House Energy and Commerce Committee leaders are pushing the Food and Drug Administration for answers about their actions in response to the contamination of heparin imported from China. In 2008, contaminated ingredients in the blood thinner led to severe illness and several deaths. Twelve million Americans are currently being treated with the drug.
"Three years ago, American citizens were exposed to lethally contaminated heparin. We know that this came from China and we've even identified where the tainted drugs probably came from," said Pitts. "Unfortunately, it doesn't look like FDA has been doing their best to prevent future contamination. That's why I joined with my colleagues to ask important questions about FDA's actions to prevent tainted drugs from entering the U.S."

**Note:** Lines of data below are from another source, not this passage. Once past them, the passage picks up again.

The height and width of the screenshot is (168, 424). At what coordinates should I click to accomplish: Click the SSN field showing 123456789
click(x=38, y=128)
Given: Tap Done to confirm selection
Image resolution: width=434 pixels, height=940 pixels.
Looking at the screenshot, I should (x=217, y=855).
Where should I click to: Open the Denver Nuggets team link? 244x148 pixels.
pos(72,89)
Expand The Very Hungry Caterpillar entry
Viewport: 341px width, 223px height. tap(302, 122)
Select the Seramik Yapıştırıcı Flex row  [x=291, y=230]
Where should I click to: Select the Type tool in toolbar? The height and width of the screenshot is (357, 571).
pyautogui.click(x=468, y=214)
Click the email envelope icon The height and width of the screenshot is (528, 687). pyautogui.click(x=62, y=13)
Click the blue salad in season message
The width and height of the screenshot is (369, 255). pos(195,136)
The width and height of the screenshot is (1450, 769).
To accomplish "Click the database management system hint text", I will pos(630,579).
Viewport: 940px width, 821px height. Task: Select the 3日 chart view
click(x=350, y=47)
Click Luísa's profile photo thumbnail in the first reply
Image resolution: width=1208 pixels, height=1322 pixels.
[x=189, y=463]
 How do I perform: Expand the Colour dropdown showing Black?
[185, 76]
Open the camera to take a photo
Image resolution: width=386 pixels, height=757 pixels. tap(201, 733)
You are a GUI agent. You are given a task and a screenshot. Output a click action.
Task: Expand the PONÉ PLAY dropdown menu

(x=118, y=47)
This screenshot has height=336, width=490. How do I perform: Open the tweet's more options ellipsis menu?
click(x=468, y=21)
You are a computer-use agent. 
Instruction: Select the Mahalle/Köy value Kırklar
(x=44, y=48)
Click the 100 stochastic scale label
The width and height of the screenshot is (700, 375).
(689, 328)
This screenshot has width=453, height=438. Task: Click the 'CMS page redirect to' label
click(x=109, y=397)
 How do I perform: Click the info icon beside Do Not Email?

The Committee has reason to believe that two Chinese firms involved in the contaminated drugs are still providing crude heparin to U.S. manufacturers. The letter to FDA Commissioner Margaret Hamburg asks the FDA why no warning letters or import alerts were sent to these firms. Also, the letter asks why FDA has not taken further action to alert U.S. heparin companies to avoid the firms implicated in the investigation.
"We are very concerned that FDA is not warning American companies away from the specific firms that may have produced tainted drugs," said Pitts. "We have evidence that other Chinese companies were given warning letters, but not the two most likely culprits. American suppliers also need to have all the information about these suppliers so that they can keep their products safe."